Ebos first-quarter trading 'positive'
"On the basis of our current trading performance we expect constant currency, underlying net profit after tax for the 2017 financial year to grow by 7% to 10%"
"On the basis of our current trading performance we expect constant currency, underlying net profit after tax for the 2017 financial year to grow by 7% to 10%"
Ebos Group said it had a positive start to 2017, based on its first-quarter performance, which improved even in the face of a kiwi dollar that reached an 18-month high against its Australian counterpart last month.
"On the basis of our current trading performance we expect constant currency, underlying net profit after tax for the 2017 financial year to grow by 7% to 10% on the prior year," chief executive Patrick Davies told shareholders at the annual meeting.
That would be slower than the 20% jump in profit in 2016, when revenue topped $7 billion for the first time, operating cashflow jumped 68% to a record and it had scope to lift dividend payments by 25%. The shares have climbed 28% this year, almost three times the pace of the S&P/NZX 50 Index. They rose 0.1% to $17.62 today and are rated an average of 'hold' based on a Reuters analyst poll.

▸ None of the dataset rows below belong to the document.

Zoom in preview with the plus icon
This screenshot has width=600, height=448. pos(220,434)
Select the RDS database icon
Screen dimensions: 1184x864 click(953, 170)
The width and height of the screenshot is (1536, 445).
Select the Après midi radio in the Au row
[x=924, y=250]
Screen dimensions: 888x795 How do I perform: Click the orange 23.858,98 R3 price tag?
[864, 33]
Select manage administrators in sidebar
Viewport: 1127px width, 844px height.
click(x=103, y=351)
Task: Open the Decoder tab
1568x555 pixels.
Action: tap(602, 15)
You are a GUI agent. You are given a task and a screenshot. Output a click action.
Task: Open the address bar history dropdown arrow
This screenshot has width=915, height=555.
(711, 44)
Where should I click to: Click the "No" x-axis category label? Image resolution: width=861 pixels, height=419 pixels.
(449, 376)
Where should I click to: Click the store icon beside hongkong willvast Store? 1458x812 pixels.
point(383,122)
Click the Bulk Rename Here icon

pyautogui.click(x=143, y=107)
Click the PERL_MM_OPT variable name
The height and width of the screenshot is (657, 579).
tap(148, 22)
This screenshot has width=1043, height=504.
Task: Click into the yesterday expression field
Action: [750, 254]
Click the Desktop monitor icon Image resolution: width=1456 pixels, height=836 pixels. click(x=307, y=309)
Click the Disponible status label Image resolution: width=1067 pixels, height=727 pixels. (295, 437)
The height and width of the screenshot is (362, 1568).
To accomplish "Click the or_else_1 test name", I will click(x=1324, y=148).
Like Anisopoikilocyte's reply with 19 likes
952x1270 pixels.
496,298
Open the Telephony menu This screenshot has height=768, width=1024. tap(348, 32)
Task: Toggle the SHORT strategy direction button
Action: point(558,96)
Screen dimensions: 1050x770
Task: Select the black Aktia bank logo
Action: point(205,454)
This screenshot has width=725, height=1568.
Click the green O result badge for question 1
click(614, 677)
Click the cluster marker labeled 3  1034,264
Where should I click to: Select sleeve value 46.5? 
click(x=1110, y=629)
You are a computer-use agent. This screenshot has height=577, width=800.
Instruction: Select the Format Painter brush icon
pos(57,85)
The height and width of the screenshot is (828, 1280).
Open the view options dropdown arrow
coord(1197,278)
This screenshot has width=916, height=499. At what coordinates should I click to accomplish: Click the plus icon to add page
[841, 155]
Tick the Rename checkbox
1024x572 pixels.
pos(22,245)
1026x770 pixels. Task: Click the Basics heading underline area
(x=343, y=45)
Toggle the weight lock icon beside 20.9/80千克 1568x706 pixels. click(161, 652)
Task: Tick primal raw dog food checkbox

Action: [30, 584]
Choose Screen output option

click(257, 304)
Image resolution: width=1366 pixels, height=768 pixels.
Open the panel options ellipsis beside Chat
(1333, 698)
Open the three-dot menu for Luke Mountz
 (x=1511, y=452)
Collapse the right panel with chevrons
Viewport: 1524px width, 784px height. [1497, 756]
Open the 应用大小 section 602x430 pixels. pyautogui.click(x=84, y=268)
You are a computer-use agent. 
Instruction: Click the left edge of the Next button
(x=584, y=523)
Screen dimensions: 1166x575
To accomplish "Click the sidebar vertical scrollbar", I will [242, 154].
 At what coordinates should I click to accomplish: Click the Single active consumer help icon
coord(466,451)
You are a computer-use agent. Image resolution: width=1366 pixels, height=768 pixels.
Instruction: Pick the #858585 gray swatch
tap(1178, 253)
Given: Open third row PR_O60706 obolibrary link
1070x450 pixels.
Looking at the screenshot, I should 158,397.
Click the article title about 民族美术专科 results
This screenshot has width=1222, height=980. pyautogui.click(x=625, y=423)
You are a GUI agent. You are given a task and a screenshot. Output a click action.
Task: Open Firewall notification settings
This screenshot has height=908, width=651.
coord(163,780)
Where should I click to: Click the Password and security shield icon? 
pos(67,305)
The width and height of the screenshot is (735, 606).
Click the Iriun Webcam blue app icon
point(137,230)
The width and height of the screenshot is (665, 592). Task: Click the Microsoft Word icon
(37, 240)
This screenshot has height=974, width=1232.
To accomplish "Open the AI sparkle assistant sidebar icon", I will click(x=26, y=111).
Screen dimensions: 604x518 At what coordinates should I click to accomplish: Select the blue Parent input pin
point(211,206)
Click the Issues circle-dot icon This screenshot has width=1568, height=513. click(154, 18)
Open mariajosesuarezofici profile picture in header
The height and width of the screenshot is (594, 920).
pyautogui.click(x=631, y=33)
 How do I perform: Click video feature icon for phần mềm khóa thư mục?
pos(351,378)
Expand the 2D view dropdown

The Christchurch-based company transformed itself in 2013 with the purchase of Australian pharmaceutical wholesaler and distributor Symbion, its biggest-ever deal, and has since bought New Zealand vitamin and herbal tea maker Red Seal, pharmaceuticals firm Zest, Australian pharmacy retailer Good Price Pharmacy Warehouse and the BlackHawk Premium Pet Care pet food business.
It is preparing to merge its Australian Chemmart pharmacy chain with rival Terry White Group, taking a half stake in the enlarged business in a deal that's expected to complete at the end of this month. Its Onelink Australian operations are now in all public hospitals in Australia's New South Wales state under its exclusive contract with the state government. Its healthcare division generated $195 million of earnings before interest, tax, depreciation and amortisation last year while animal care had ebitda of $42 million.
"We see further growth available to the group and as such we will continue to invest in these segments as we have confidence in not only the underlying economic and demographic fundamentals these markets offer but also our ability to successfully generate acceptable returns for shareholders," the company said at today's meeting.